Winters reached a deal to repay the city by selling a house she bought with the proceeds. But now she has asked a judge to cancel the deal she and the city struck to repay the money, saying she was tricked into signing the house over.
“Winters has debilitating cataracts in both her left eye and right eye, and could not read the stipulation agreement, or the agreement to convey the subject real property,” Winters says in a filing Oct. 14.
City Attorney Julia Mandell declined to speak about Winters’ filing, which is set to go before a judge Oct. 30. Winters’ attorney, Ivan Lenoir, didn’t return a call for comment.
Winters’ husband, Jerry, worked for the city for 17 years as a water department technician. He died in his sleep Sept. 11, 2011.

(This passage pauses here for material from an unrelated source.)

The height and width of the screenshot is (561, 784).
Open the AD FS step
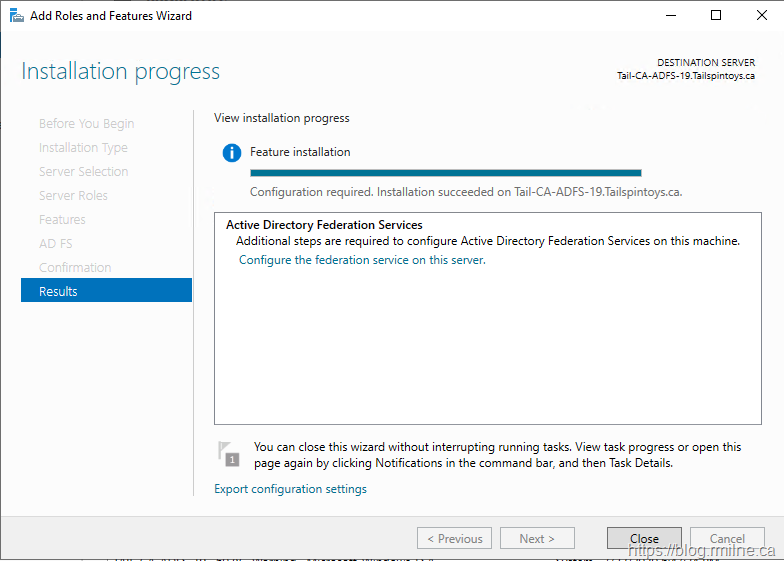click(56, 244)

Winters received a benefits check for about $34,500. Between the end of January and the end of April, she received four more and cashed them all.
The error by the city’s pension office went undiscovered for five months. When it was discovered, the pension supervisor and her boss kept it to themselves as they tried to get Winters to give the money back.

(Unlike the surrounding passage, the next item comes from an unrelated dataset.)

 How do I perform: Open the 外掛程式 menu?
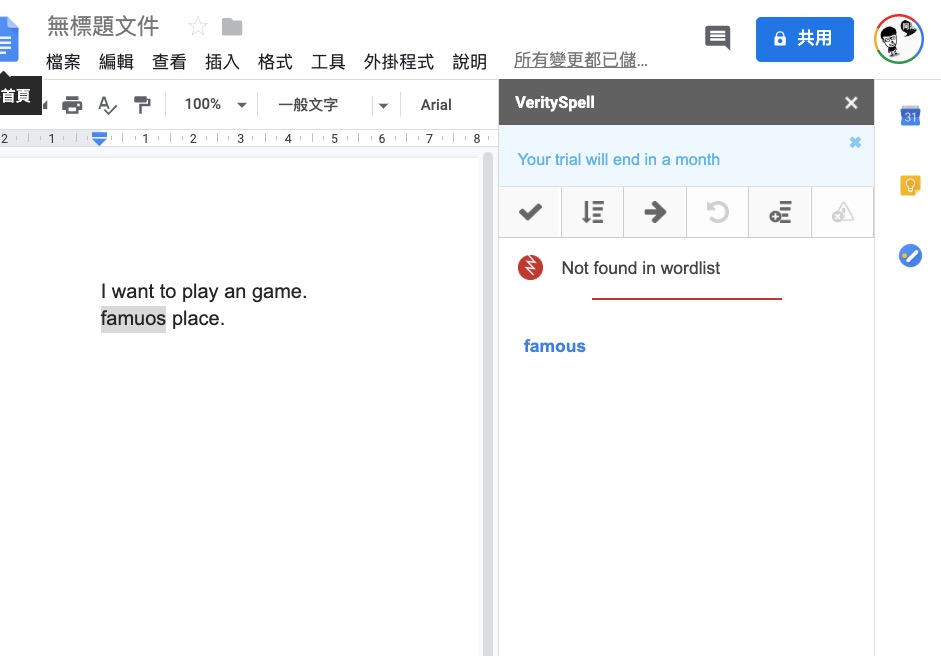(399, 62)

That effort ultimately cost both of them their jobs and led to an audit of the city’s general-employee pension fund; the pension fund for police and firefighters was unaffected.
That audit, released last week to Tampa City Council, urged the city to put in place better monitoring of the monthly pension payments to look for unusual activity.

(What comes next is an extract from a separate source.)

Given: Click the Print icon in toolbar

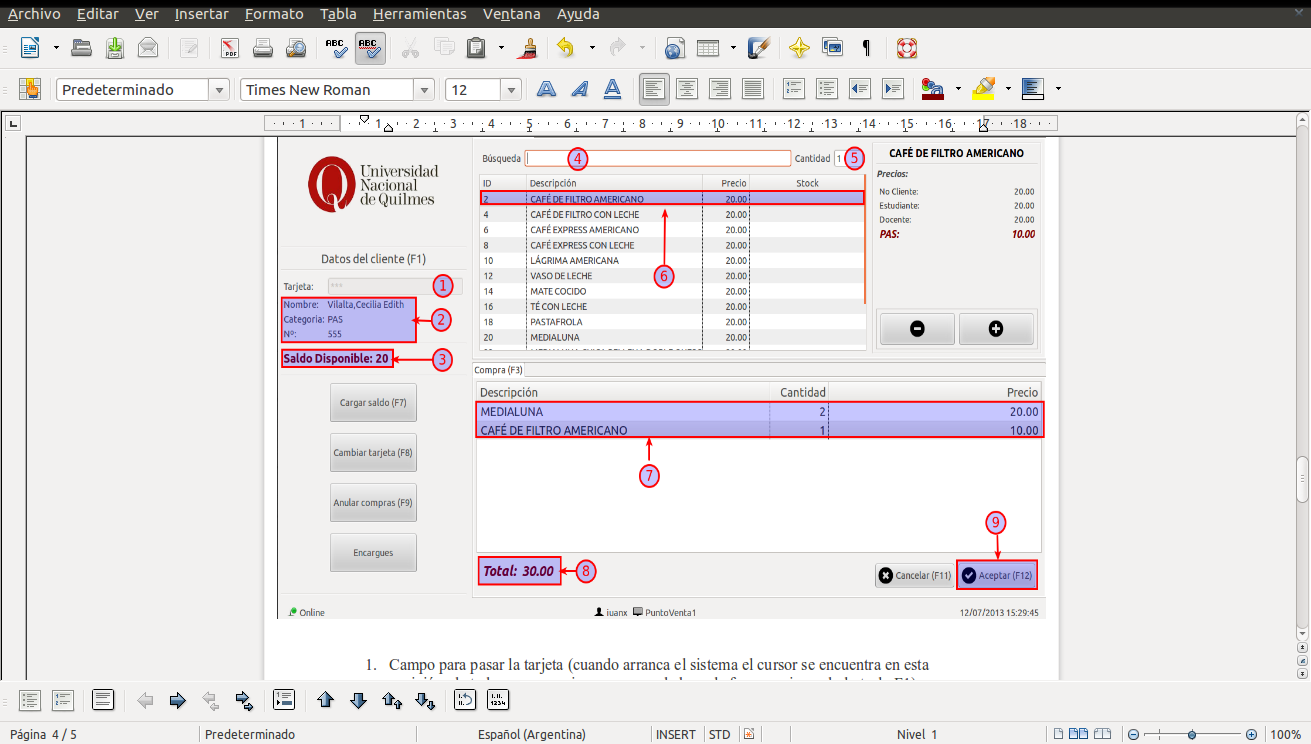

City officials said that controls were put into place to do just that after the Winters case turned up. Death benefits can now be paid out only once. Payments over $6,000 get reviewed to make sure they’re accurate.
In the months after the city sued Winters, a court-ordered mediation produced a deal: Winters would give the city the deed to an investment property at 2701 58th Street North in St. Petersburg — a house she had bought with the original death benefits payment.
The city could then sell the house and recoup the funds it overpaid to Winters. Pinellas County property records show Winters, who lives in Tampa, bought the St. Petersburg house eight months ago, on Feb. 4 for $98,500.
The Pinellas County Property Appraiser’s Office estimates the house would sell for $170,500 today. It was not immediately clear why the two figures are so far apart.
The final judgment was issued in May. The city currently holds the deed to the house.
On Oct. 14, Winters file a motion to vacate the final judgment.
In her filing, Winters says the city acted “unconscionably” in reaching its agreement with her.
Essentially, Winters says she was tricked into signing her St. Petersburg house over to the city.
The house she gave up is valued at up to $176,000, or about $36,000 more than Winters owes the city, her filing says.
Therefore, she has lost both her original investment and the value above what she owes the city, Winters said in her filing.